“First they came after Julian Assange, then they came after Chelsea Manning, then they came after Edward Snowden… who is next?” says the site of the global ‘Assange week,’ which focuses on the fate of those who blew the whistle and draws attention to the diminishing of freedom of expression globally.
Now is a critical time for whistleblowers, believes Srećko Horvat, one of the organizers of the event. The collective appeal on the websites states that “unless there is an increase in political pressure,” not only there won’t be any change in Assange’s fate, but instead “everyone opposed to the political and financial powers might soon become a target.”
“We are gathering all around the world on [June 19] to speak out for Julian, because he has spoken out for all of us, we are speaking out before there is no one left to speak out,” said Horvat, a Croatian philosopher and founder of the Democracy in Europe Movement (DiEM25).
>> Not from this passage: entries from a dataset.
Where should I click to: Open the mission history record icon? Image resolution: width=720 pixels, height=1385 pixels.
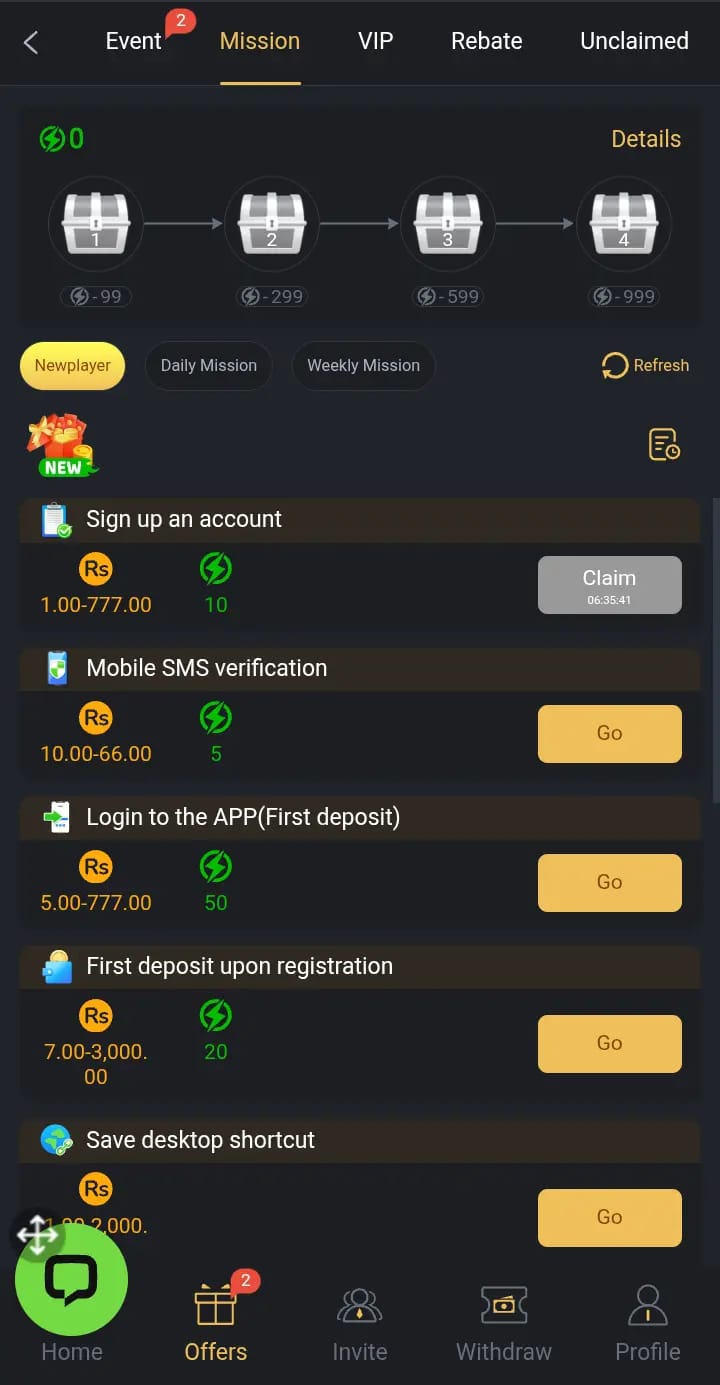pos(664,444)
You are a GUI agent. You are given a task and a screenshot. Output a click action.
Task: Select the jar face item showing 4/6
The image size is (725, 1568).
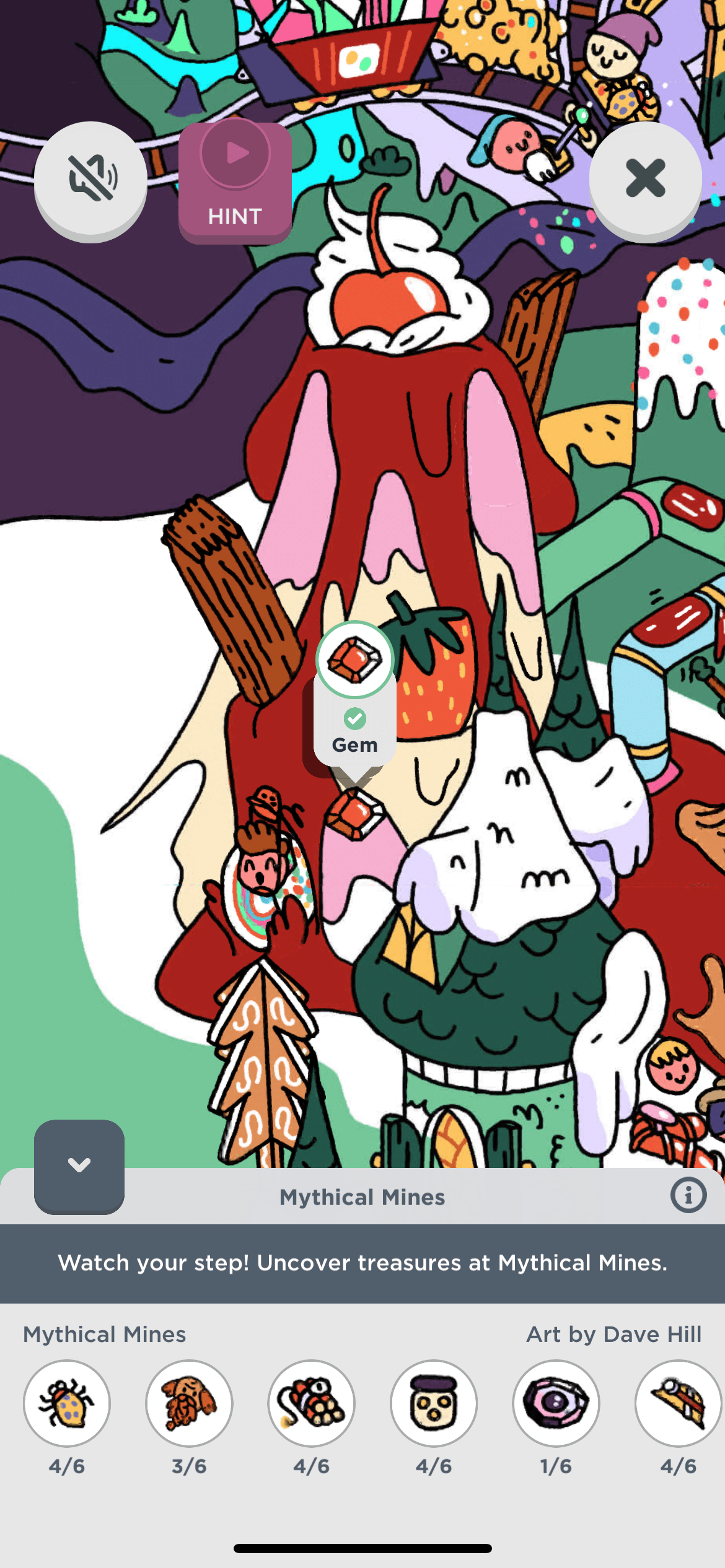[x=434, y=1403]
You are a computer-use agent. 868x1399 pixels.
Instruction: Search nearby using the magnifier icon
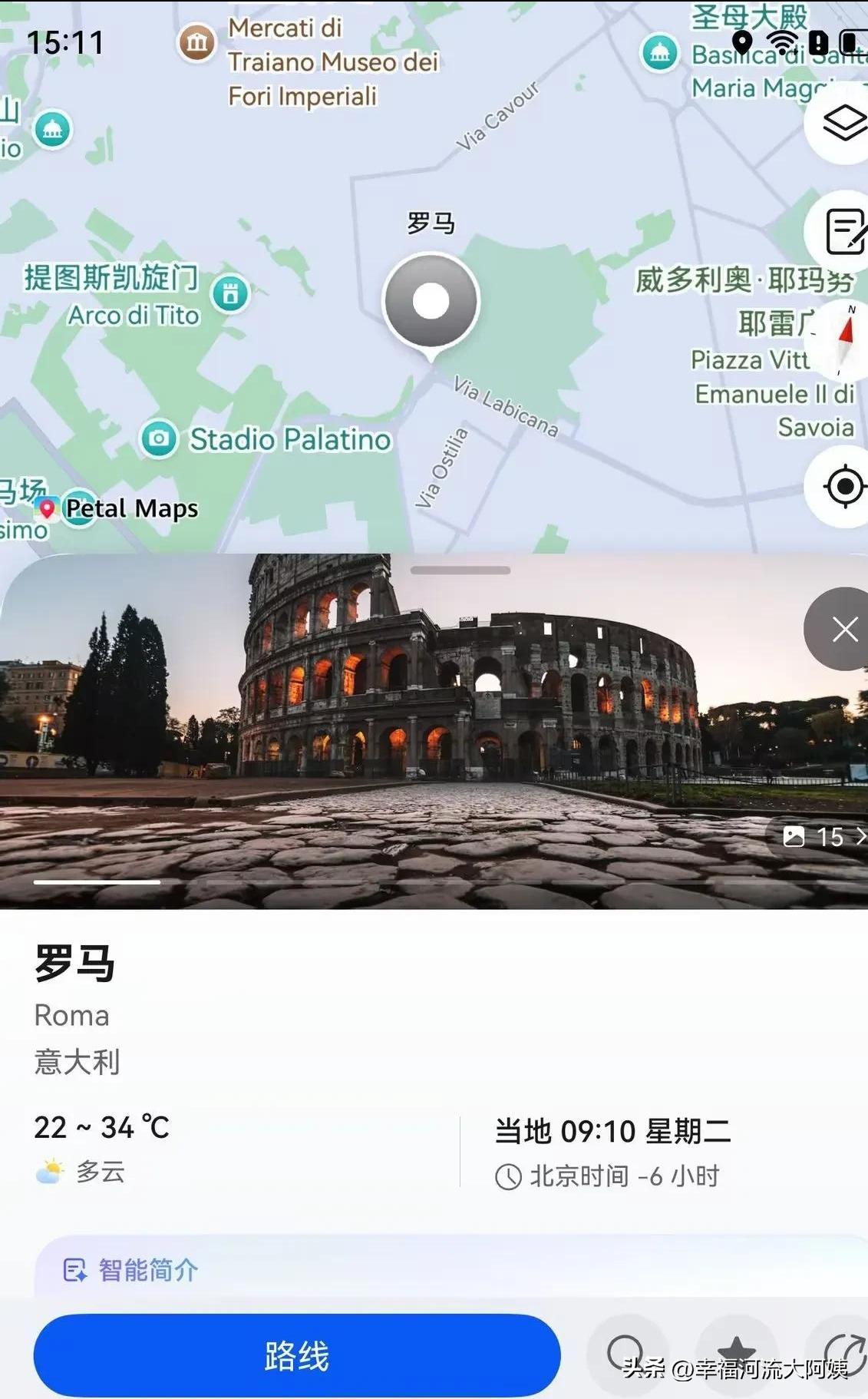[x=625, y=1353]
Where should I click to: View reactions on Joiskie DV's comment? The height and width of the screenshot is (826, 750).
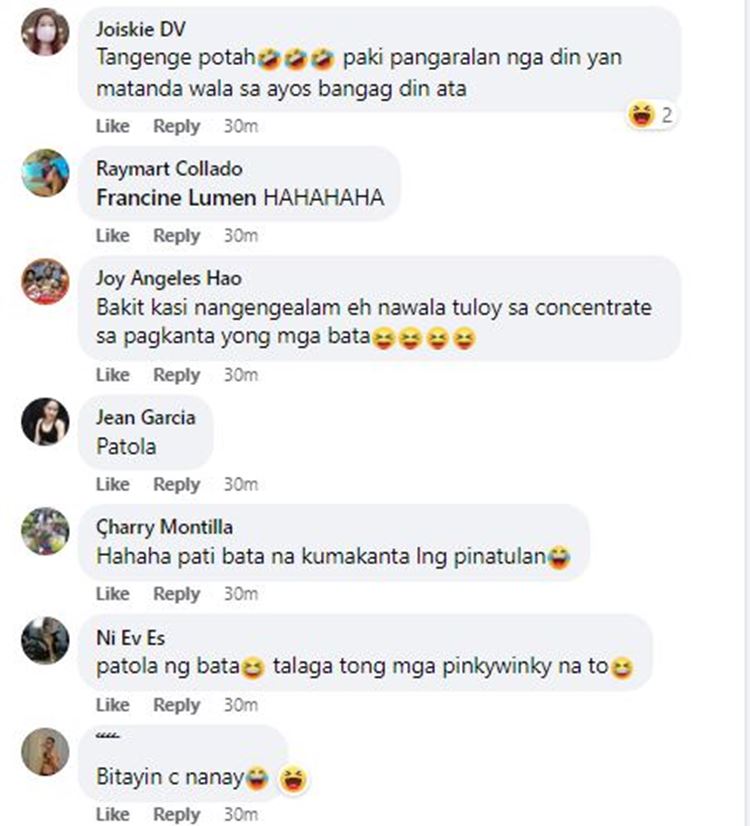[x=651, y=115]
“The inspiration for the title of the event, ‘First they came for Assange,’ comes from the famous Martin Niemöller poem about the cowardice of intellectuals and purging of dissidents,” he said.
British filmmaker Ken Loach, the winner of this year’s the Palme d’Or at Cannes, is one of the speakers at the event. He said he joined the protest because Assange is a “brave man in isolation,” stressing that “our legal system is being manipulated” when it comes to Assange’s case. “
All who care about freedom of information should demand that the threats made against Julian should be lifted. He should be able to leave his place of safety without fear of deportation or being handed over to those who intend him harm.”
Some of the other speakers at the event include American philosopher Noam Chomsky, Slovenian-born philosopher Slavoj Zizek, Chinese contemporary artist Ai Wei Wei, American singer-songwriter Patti Smith, American documentary filmmaker Michael Moore, English artist Brian Eno, English musician PJ Harvey, Spanish journalist Ignacio Escolar, former Greek finance minister Yanis Varoufakis and many others.
The global event will run from June 19 to June 25. The participating cities include Athens, Belgrade, Berlin, Brussels, Buenos Aires, Madrid, Milano, Montevideo, Naples, New York, Quito, Paris and Sarajevo. Assange will join the event live from the Ecuadorian Embassy in London.
As of June 19, Assange has been deprived of his freedom for 2,022 days.
He remains in confinement even after a UN panel’s February ruling that he has been “arbitrarily detained” in the Ecuadorian Embassy in London. UN has called upon the UK and Sweden to end Assange’s deprivation of liberty.
“The Working Group on Arbitrary Detention (WGAD) … considered that Mr. Julian Assange was arbitrarily detained by the Governments of Sweden and the United Kingdom of Great Britain and Northern Ireland,” the statement said.
The UN Working Group concluded that the WikiLeaks founder “is entitled to his freedom of movement and to compensation.”
The UN’s decision came after Assange filed a complaint on Arbitrary Detention against Sweden and Britain back in September 2014.
However, both countries failed to comply, even though the opinions of the Working Group on Arbitrary Detention are legally binding to the extent that they are based on international human rights law, such as the International Covenant on Civil and Political Rights (ICCPR).
Assange is wanted in Sweden for questioning in connection with allegations of sexual assault against two women in 2010, an accusation which he has always denied. Several additional charges against Assange were previously dropped because their statute of limitations have expired. However, the current charge is not due to lapse until 2020.
The WikiLeaks founder fears that if he goes to Sweden, he will then be extradited to the US, where he is wanted on espionage charges related to publishing classified US military and diplomatic documents in 2010 – the largest information leak in US history.
The prolonged detention has had a detrimental impact on Assange’s health, according to his lawyers.
Attorneys Thomas Olsson and Per Samuelsson said the whistleblower is suffering from shoulder pain and is in need of urgent dental care, arguing that their client cannot receive adequate medical care at the embassy.